Oprah picks Kin by Tayari Jones for her book club. The 13-book International Booker Prize longlist and the PROSE Award winners are announced. Heated Rivalry author Rachel Reid delays the publication of her new “Game Changers” novel to 2027. Publishing Perspectives confirms that Hachette is now the third largest publisher in the U.S., after solid 2025 earnings. LibraryReads and LJ offer read-alikes for top holds title And Now, Back to You by B. K. Borison. Plus, what to know about the forthcoming movie adaptation of Kristin Hannah’s Nightingale.

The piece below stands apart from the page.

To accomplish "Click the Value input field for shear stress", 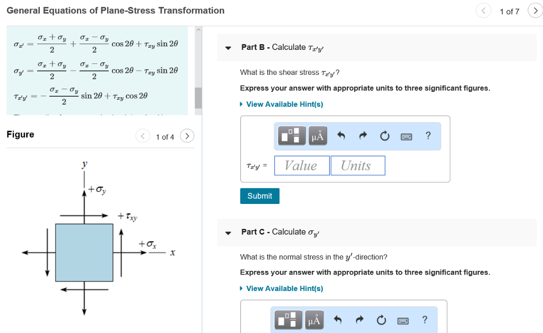I will [301, 165].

Oprah picks Kin by Tayari Jones (Knopf; LJ starred review) for her book club; LA Times has coverage. Jones talks with NPR’s Fresh Air about her novel and answers 10 questions at Poets & Writers. NYT reviews the novel: “When reading Kin, I wanted nothing more than to keep reading it. That’s the circle Jones creates, the one that connects her voice, her characters and her readers.”
The 13-book International Booker Prize longlist is announced. The Guardian and NYT have coverage.
The PROSE Award winners are announced. Category winners are listed here.
The 2026 Locus Awards will have Nnedi Okorafor as Guest of Honor.
Heated Rivalry author Rachel Reid delays the publication of her new “Game Changers” novel to 2027 due to health concerns, CBC reports. NYT and USA Today also have coverage.
Publishing Perspectives confirms that Hachette is now the third largest publisher in the U.S., after solid 2025 earnings.
NYT reviews I Give You My Silence by Mario Vargas Llosa, tr. by Adrian Nathan West (Farrar): “A fitting farewell from a gifted novelist whose best work was fueled by his own warring emotions and ideas.”
The Atlantic reviews A World Appears: A Journey into Consciousness by Michael Pollan (Penguin Pr.; LJ starred review): “His new book, about the mystery of consciousness, strengthens the case that technology will never truly replicate humans.”
The Guardian reviews Homeschooled: A Memoir by Stefan Merrill Block (Hanover Square): “Homeschooled, then, isn’t just the story of an unorthodox education—although Block is suitably withering about a state system that allowed him to go off-radar for five years without once checking in. It is a compelling and fitfully harrowing child’s-eye account of a mother’s unravelling.”
LibraryReads and Library Journal offer read-alikes for And Now, Back to You by B. K. Borison (Berkley; LJ starred review), the top holds title of the week.
BookRiot shares “11 Criminally Good Adaptations To Travel the World With” and highlights new historical fiction by Black authors.
Irish authors and stars share their favorite books with Irish Times.
Yellowstone creator Taylor Sheridan will make his literary debut with How To Not Die in Prison (S&S), due out June 23
, Kirkus reports.
People previews new memoirs by Christina Applegate, Kyle McLaughlin, Tony Shaloub, and Liza Minelli.
Star Tribune reveals six things about Olympic hockey star Quinn Hughes’s reading list with the Vancouver Public Library.
LA Times has an interview with Michael Pollan about his new book, A World Appears: A Journey into Consciousness (Penguin Pr.; LJ starred review).
ElectricLit talks with Asa Drake about her debut poetry collection, Maybe the Body: Poems (Tin House).
The NYT Book Review podcast talks with director Clint Bentley about adapting Denis Johnson’s Train Dreams.
People shares first-look photos from Remarkably Bright Creatures, adapted from the novel by Shelby Van Pelt, due out on Netflix May 8.
Mark Rylance and Shira Haas join the cast of the adaptation of Kristin Hannah’s The Nightingale. Deadline rounds up everything to know about the upcoming film.
Aimee Lou Wood will star in a forthcoming series adaptation of Charlotte Brontë’s Jane Eyre, Variety reports.
HBO Max has acquired the live-action series Song of the Samurai, drawn from the manga Chiruran:
Shinsengumi Requiem by Umemura Shinya. It will premiere May 9. Variety has the news.
Michael Lynton and Joshua L. Steiner, authors of From Mistakes to Meaning: Owning Your Past So It Doesn’t Own You (Avid Reader), visit GMA today, while Bunnie Xo, Stripped Down: Unfiltered and Unapologetic (Dey Street), appears on Kelly Clarkson.
Lisa Rinna, You Better Believe I’m Gonna Talk About It (Dey Street), drops by The View tomorrow.